**TEXT BLOCK**:
+-------+

Though the Minister of Primary and Secondary Education, Dr Lazarus Dokora justifies the move saying the fees are meant to cushion the Zimbabwe School Examination Council that is failing to fully paying the last year’s Grade 7 examiners. The very fact that there is an exam fee might bar some pupils from extremely poor families from achieving a Grade 7 Certificate. For a guardian who has 3 children sitting for Advanced Level, Ordinary Level and Grade 7 examinations the same year, it might be a mammoth task for a guardian to finance all those young students’ school fees as well as exam requirements. That might lead to prioritization of education thereby bringing back such issues as gender disparities.

+-------+

**STORED DATA**:
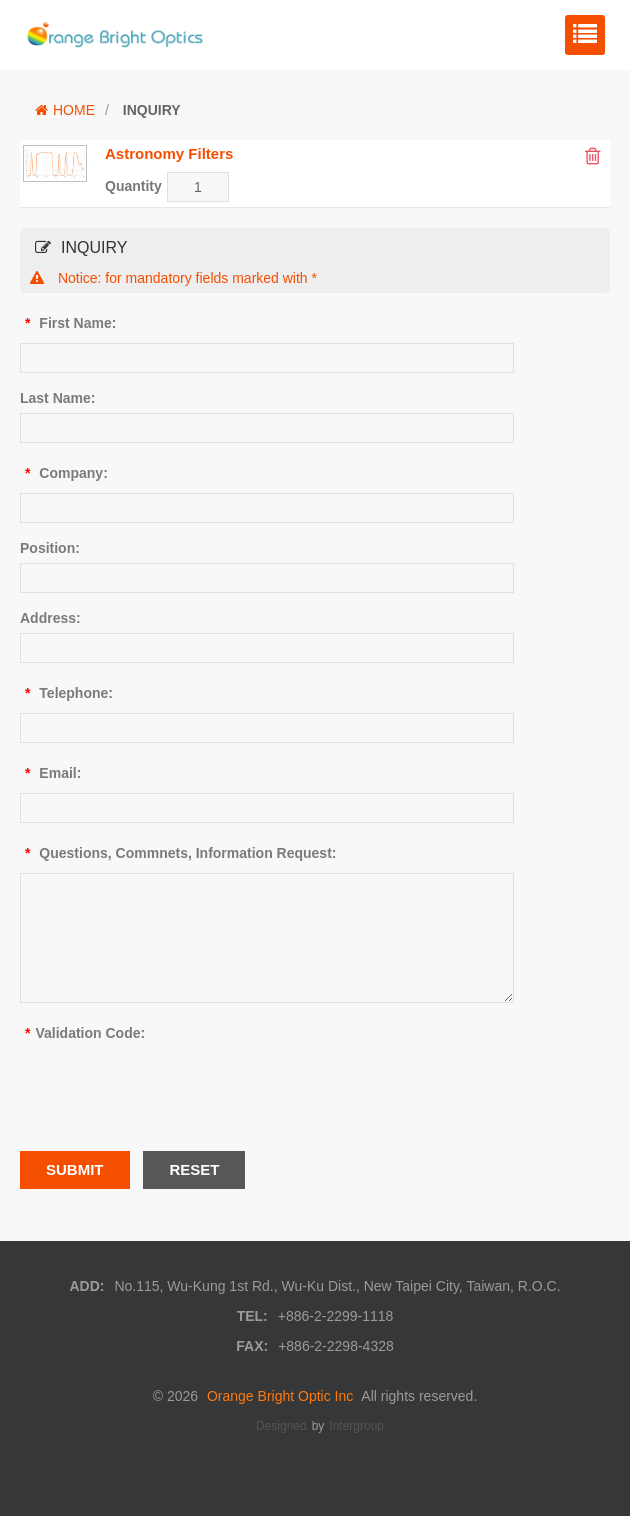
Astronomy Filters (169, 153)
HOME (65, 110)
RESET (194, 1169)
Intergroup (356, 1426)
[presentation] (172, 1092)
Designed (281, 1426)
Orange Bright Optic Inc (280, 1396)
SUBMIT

+-------+

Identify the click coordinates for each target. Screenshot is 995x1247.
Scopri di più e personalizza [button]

+-------+

**STATED PROBLEM 1**:
In the passage on Zimbabwe's exam fees, what reason does Dr Lazarus Dokora give for the fees?
**STATED PROBLEM 2**:
Extend the passage on Zimbabwe's exam fees, picking up right after its final sentence.
The records have nothing to do with the passage on Zimbabwe's exam fees.

**TASK ANSWER 1**:
The fees are meant to cushion the Zimbabwe School Examination Council, which is failing to fully pay last year's Grade 7 examiners.

**TASK ANSWER 2**:
Education is not an option but a human right. The introduction of the exam fee regardless of the amount being US$4 is a direct violation of the Zimbabwean Constitution Chapter 2, Section 27 (1) (a) which stipulates: “The state must take all practical measures to promote free and compulsory basic education for children.” While the government wants to keep afloat the splendor of its literacy levels that are highly rated in in the continent, it is sinister to forget its constitutional obligation.
The neo-liberal experience of the 1990s had a boomerang effect on the government hence made it very unpopular. The gulf between the rich and the poor widened because of these ill-thought policies and by the time when the government realized it had already lost the support of the middle class which choreographed the formation of the MDC in 1999. Government policies should relief and not burden the taxpayer.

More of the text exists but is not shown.